Top Secret!

topsecretAt one point in Top Secret! the rock-singer hero bursts out into a little ditty called “How Silly Can You Get?” The remainder of the film may be considered an answer to this question. That answer: Very silly indeed.

Top Secret! presents an un­blushing cavalcade of corny jokes, outrageous sight gags and painful puns. That said, it should come as no surprise that the film is the work of the people responsible for Airplane!, that jumbo jet of foolishness from a few summers back. They also did the late, lamented TV show, Police Squad.

“They” are Jim Abraham, David Zucker, and Jerry Zucker, and they’ve come up with a fit topic for their brand of parody: World War II movies. Now, Top Secret! is set in the present, and the plot involves some nonsense with an American rock ‘n’ roller (Val Kilmer) whose songs about skeet shooting while surfing have put him on the cover of every major magazine. He’s been sent as a good-will ambassador to East Germany, where he becomes mired in intrigue.

That’s just an excuse to unreel some hilarious send ups of every reliable cliché from the WWII genre. The East Germans look suspiciously like movie Nazis, and there are members of the French Resistance who are lurking quite unaccountably behind modern German lines.

Almost anything is fair game as a target for the machine-gun jokery. Midgets, East German women athletes, the Ford Motor Company – no one is immune. But the real subject of the parody is the cinema. Movie convention and style are wittily and lovingly lampooned.

Not that the humor can be termed sophisticated. But there is good sense behind the jokes, and in the rhythm and the timing of the film. There’s also a sense of friendliness. These guys may perpetrate some outlandishly dumb gags, but they’re not dumb themselves. They know what they’re doing.

War movies and Casablanca are the main source of inspiration, but the scatter shot unloaded by Top Secret! also hits such diverse films as The Blue Lagoon, Raiders of the Lost Ark, and The Wizard of Oz. For good measure, there’s a slap at break dancing, as our hero starts spinning around the floor and bores a hole through to the basement.

What more to say after you’ve considered guest star Omar Sharif, who gets turned into a compacted car; guest star Peter Cushing, who plays his entire role backwards in the space of a single shot; or the most, uh, unusual version of the Nutcracker ballet ever? Not much, because to repeat the jokes is to ruin the movie. Better to keep them top secret.

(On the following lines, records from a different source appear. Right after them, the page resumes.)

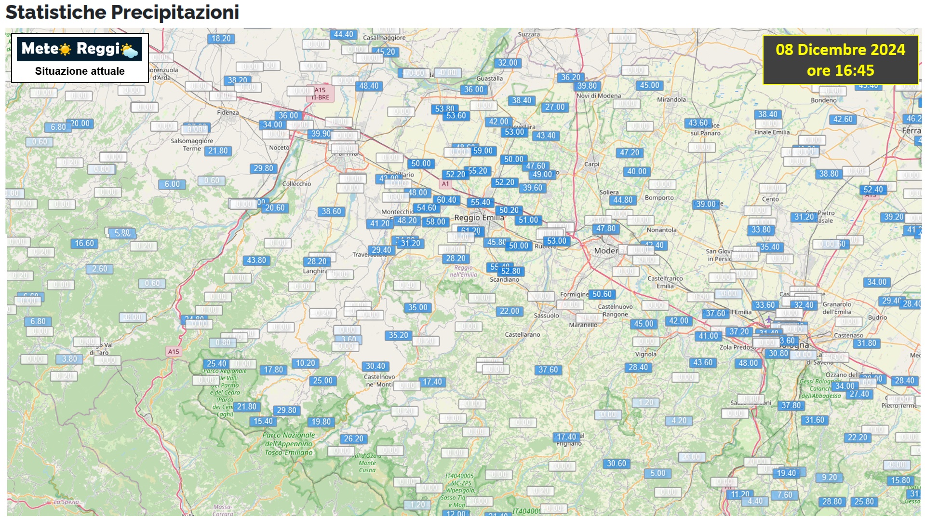Select the 59.00 precipitation marker

[483, 151]
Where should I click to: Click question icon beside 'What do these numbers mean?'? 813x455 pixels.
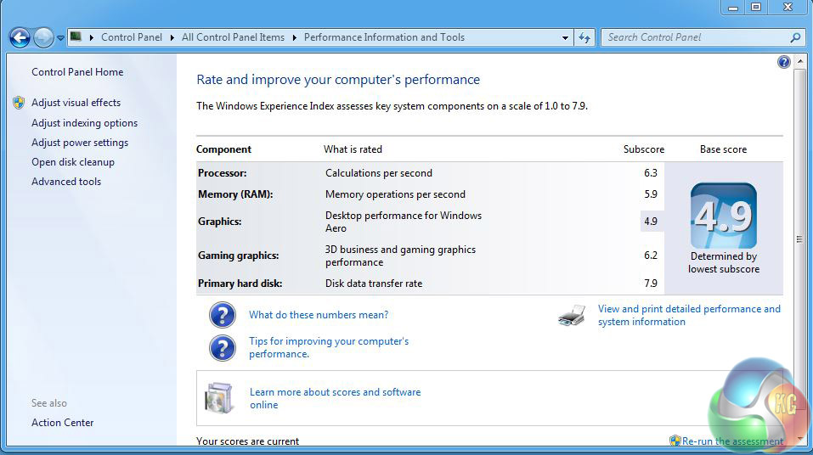point(222,315)
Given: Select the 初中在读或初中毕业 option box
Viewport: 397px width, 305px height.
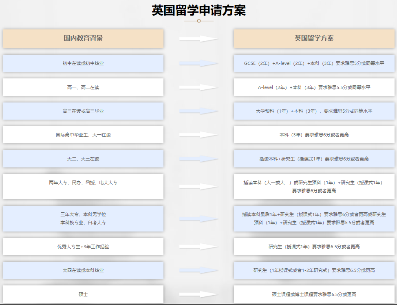Looking at the screenshot, I should (83, 63).
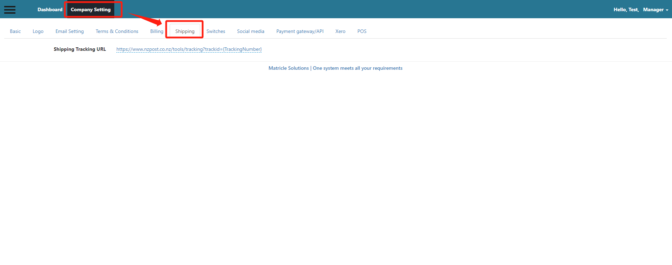672x265 pixels.
Task: Switch to the Basic tab
Action: point(15,31)
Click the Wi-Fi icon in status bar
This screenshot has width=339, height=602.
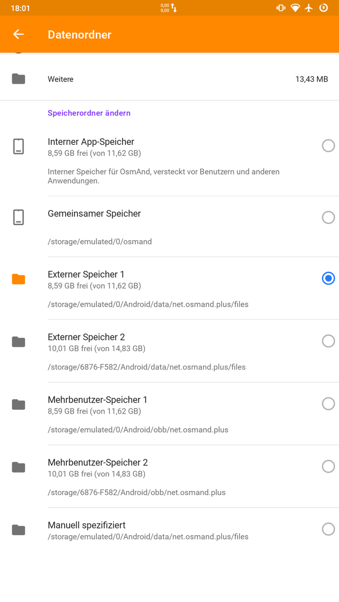point(295,8)
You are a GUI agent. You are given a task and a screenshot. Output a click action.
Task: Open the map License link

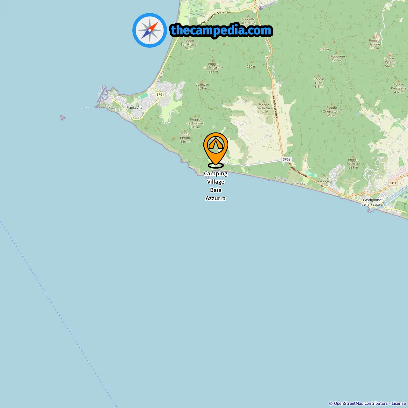(x=399, y=404)
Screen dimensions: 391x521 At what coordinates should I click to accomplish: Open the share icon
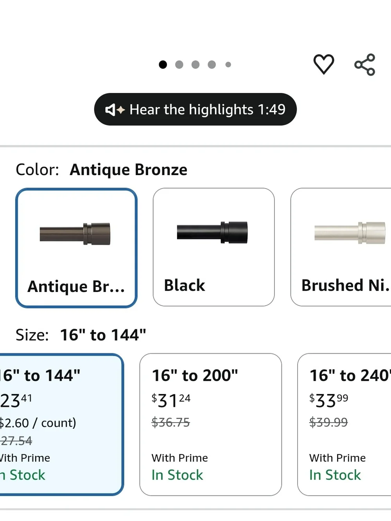[365, 64]
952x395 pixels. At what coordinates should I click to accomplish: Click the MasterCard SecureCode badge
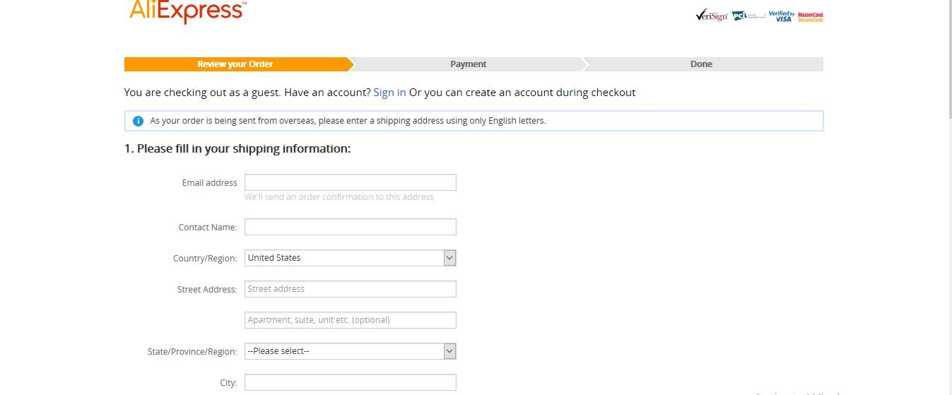tap(811, 16)
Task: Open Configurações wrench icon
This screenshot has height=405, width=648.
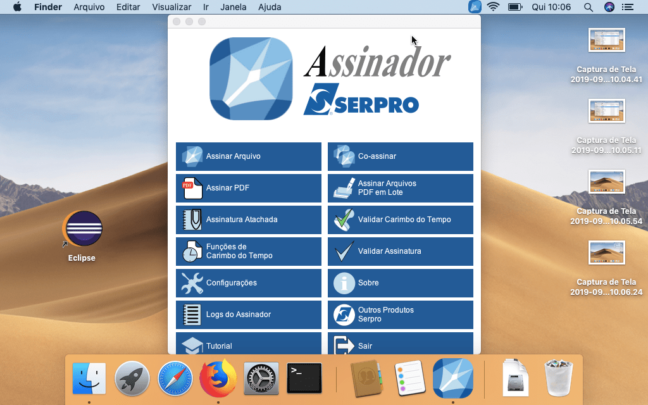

First published in the Herald, June 23, 1984

Watched this again in the last year and yes, it holds up, gleefully. It was Kilmer’s first film, followed by Martha Coolidge’s fine Real Genius. At the time it was considered something of a box-office disappointment, if I’m remembering right, but it seems to be pretty beloved today. ZAZ came to a University of Washington screenwriting course when Airplane! was in first release, and proved how smart they were about building gags and tying them together.